Craniopharyngiomas (CPs) are rare and clinically aggressive tumors. There are two types: the papillary CP (PCP), which is associated with BRAF-V600E mutations and the adamantinomatous CP (ACP), characterized by mutations in CTNNB1 (encoding beta-catenin). Treatment is not specific and mostly noncurative, and frequently includes surgery, which may achieve gross total or partial resection, followed by radiotherapy. More recently targeted therapies have been used, particularly in PCP, but also now in ACP and clinical trials are underway or in development.16 In a phase 2 study in patients with newly diagnosed BRAF-mutated PCP, the BRAF-MEK inhibitor combination vemurafenib–cobimetinib showed a median tumor volume reduction of 91% and progression-free survival of 87% at 12 months in 15 of the 16 patients.17 These results suggest that this targeted therapy may be an effective option for patients with previously untreated PCP.18 New targeted therapies are underway also for ACP, like ERK inhibitor therapy and others, changing the landscape of CP management.19

Aggressive pituitary adenomas or pituitary neuroendocrine tumors (AgPitNETs) are defined by the presence of radiological invasion, a high rate of cell proliferation, resistance to conventional treatments, and/or a high propensity for recurrence.
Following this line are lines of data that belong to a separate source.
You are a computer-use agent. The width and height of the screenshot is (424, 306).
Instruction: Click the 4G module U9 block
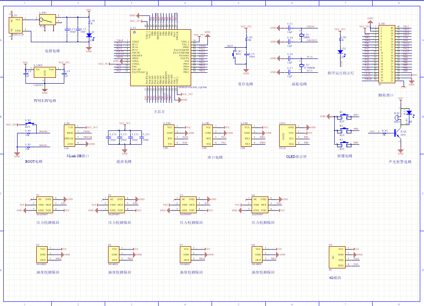click(337, 257)
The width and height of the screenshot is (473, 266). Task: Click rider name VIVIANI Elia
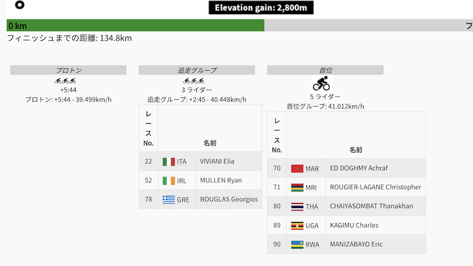click(218, 162)

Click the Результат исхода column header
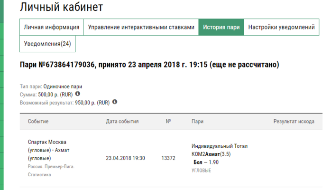[294, 122]
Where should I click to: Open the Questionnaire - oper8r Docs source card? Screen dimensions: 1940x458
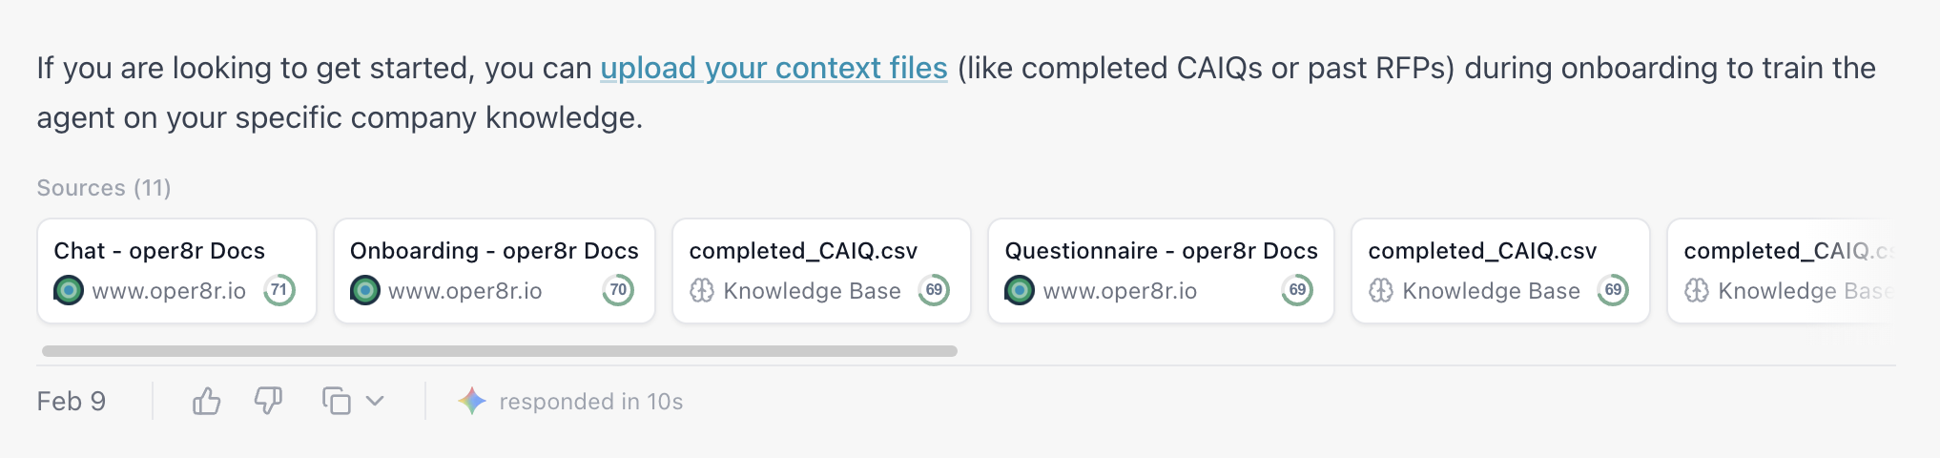[x=1160, y=271]
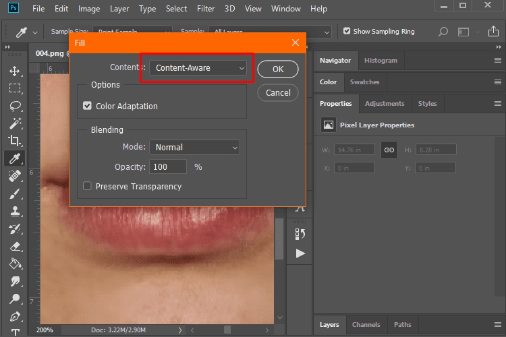Open the Properties panel options menu
Viewport: 506px width, 337px height.
coord(498,104)
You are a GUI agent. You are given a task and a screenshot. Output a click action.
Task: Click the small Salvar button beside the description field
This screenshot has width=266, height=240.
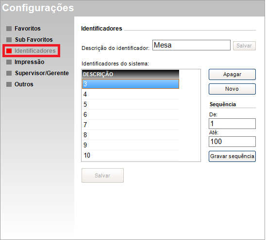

Lastly, there are the rare pituitary carcinomas, also known as metastatic PitNETs (MetPitNETs), which account for only 0.2% of cases and are defined by the presence of metastases. Surgery is considered the first-line treatment for AgPitNETs and MetPitNETs. Radiation therapy can be effective in controlling tumor growth and regulating hormone hypersecretion. Currently, there are no approved non-endocrine medical therapies for the management of AgPitNETs/MetPitNETs, mainly due to the lack of randomized controlled clinical trials. As a result, many of the medical therapies used are off-label drugs, and several are under investigation. Temozolomide (TMZ) with response rates of about 40%, is now recognized as the primary medical treatment following the failure of standard therapy (medical treatment, surgery, and radiotherapy) in AgPitNETs/MetPitNETs due to its ability to improve overall and progression-free survival rates in responding patients. Other therapeutic options include pituitary-targeted therapies (dopamine agonists and somatostatin analogs), hormonal antisecretory drugs, non-hormonal targeted therapies, radionuclide treatments, and immunotherapy.20 Although no alternative therapies have been formally recommended after TMZ failure, growing evidence regarding potential second- or third-line therapeutic strategies has emerged. The most relevant therapies employed so far, namely immune checkpoint inhibitors, bevacizumab, peptide radionuclide receptor therapy, tyrosine kinase inhibitors and mTOR inhibitors.21 Overall, immune checkpoint inhibitors have emerged as second-line treatment in MetPitNETs, with currently no evidence for a superior effect of dual therapy compared to monotherapy with PD-1 blockers. Bevacizumab has resulted in partial response in few patients; tyrosine kinase inhibitors and everolimus have generally not been useful. Considering that, AgPitNETs/MetPitNETs are rare, new therapies should preferably be evaluated in shared standardized protocols. Prognostic and predictive markers to guide treatment decisions are needed and are the scope of ongoing research.22

In conclusion, recent advances in the pharmacological treatment of pituitary diseases, including new formulations of GH, octreotide, SRLs, new inhibitors of steroidogenesis, new targeted therapies, immunotherapy, and expanded use of classic drugs such as cabergoline, offer promising opportunities to improve the care of patients with pituitary diseases. Future directions should focus on continued research into new therapies, optimizing treatment regimens to increase adherence, and tailoring therapeutic strategies to individual patient needs. In addition, it is essential to identify new, more precise predictive markers to facilitate early detection and personalized management of the various pituitary disorders.